*Stated problem A*: Please reproduce the passage on the 5s principle word for word, starting at "The 5s principle advocates" and ending at "I clean up.".
*Stated problem B*: Summarize the passage on the 5s principle in two sentences.

Originating from Japan where people are known to exercise rigid discipline and fastidiousness, the 5s principle has gained a widespread following especially in the corporate world. But one can actually adopt the concept on a more personal level.
The 5s principle advocates more productivity, good quality, and an improved state of being when followed. When one's environment is in shipshape condition, one is relaxed and in pretty good disposition, and is able to think and act efficiently. Personally, that's what I feel. When there's clutter everywhere, I feel so caved in, couldn't think straight, and unable to start anything. I feel there's a lot of setback in my life and I need to stop the clock for the meantime, while I clean up.
The five esses stand for the Japanese terms seiri, seiton, seiso, seiketsu, and shitsuke. All these terms put together means everything should be visually easy--nothing out of place, everything handy at a glance. Order and convenience working together. Doesn't sound so easy, right?
Seiri is roughly translated in English as "sort". True enough, the first thing to do when you're cleaning up is to go through your things and check which ones are useful and which are not, which ones are yours and which are not. Which tasks need immediate attention and which could be put on hold for at least a while. Ergo, segregate. Yes, mommy, throw it away if you don't need it. Aah, that's difficult. We tend to hold on to things that have sentimental values, or practical values (things that "may come handy in the future").
Seiton, in English, is "set in order". After sorting, we put things in easily-recognizable containers in easily-reachable areas. Sometimes we tend to forget where we put things once we've cleaned up. When time comes that we need some stuff we could no longer remember where we've stashed them. Putting like things in a container just isn't enough. So, labels would be most helpful, especially when we're getting into THAT stage, if you know what I mean.

*Provided material*:
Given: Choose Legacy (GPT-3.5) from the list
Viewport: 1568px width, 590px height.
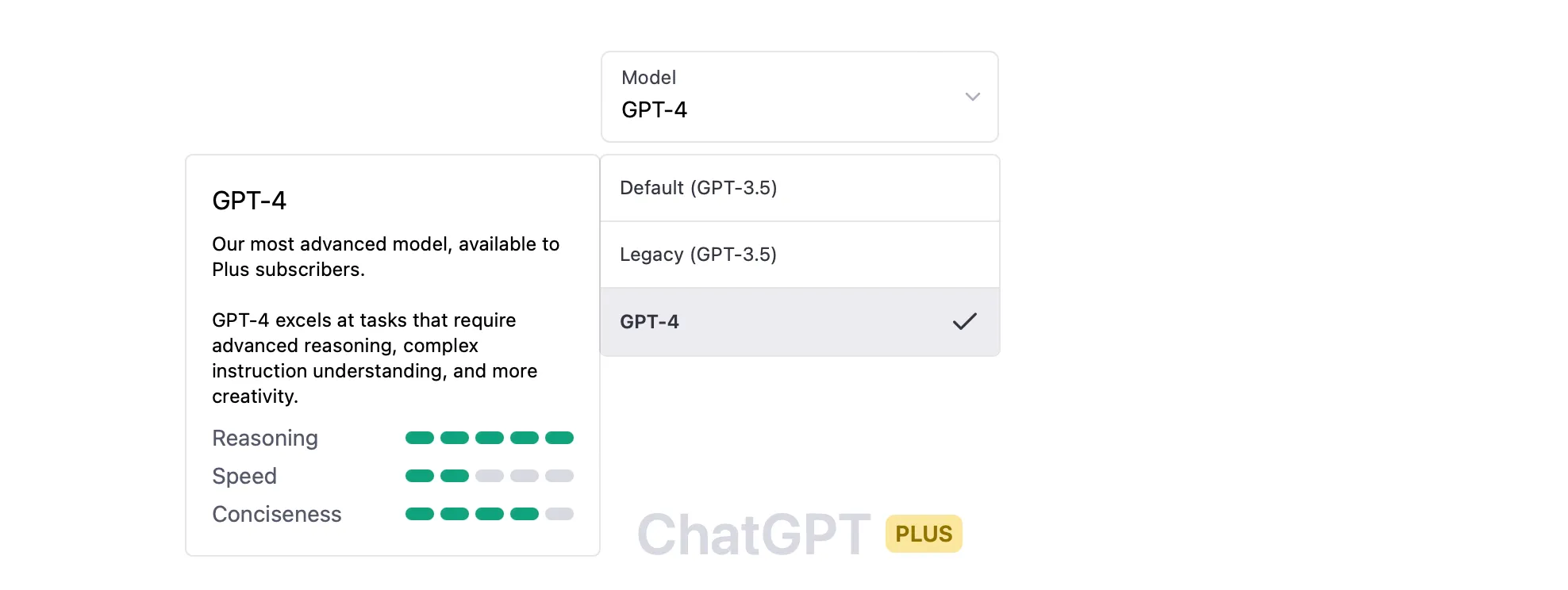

*Worked solution A*:
The 5s principle advocates more productivity, good quality, and an improved state of being when followed. When one's environment is in shipshape condition, one is relaxed and in pretty good disposition, and is able to think and act efficiently. Personally, that's what I feel. When there's clutter everywhere, I feel so caved in, couldn't think straight, and unable to start anything. I feel there's a lot of setback in my life and I need to stop the clock for the meantime, while I clean up.

*Worked solution B*: The 5s principle, which originated in Japan and is widely followed in the corporate world, can also be adopted on a personal level and advocates more productivity, good quality, and an improved state of being. Its first two terms are seiri, or "sort," which means separating useful things from those that are not and throwing away what isn't needed, and seiton, or "set in order," which means putting things in easily-recognizable containers in easily-reachable areas, with labels being most helpful.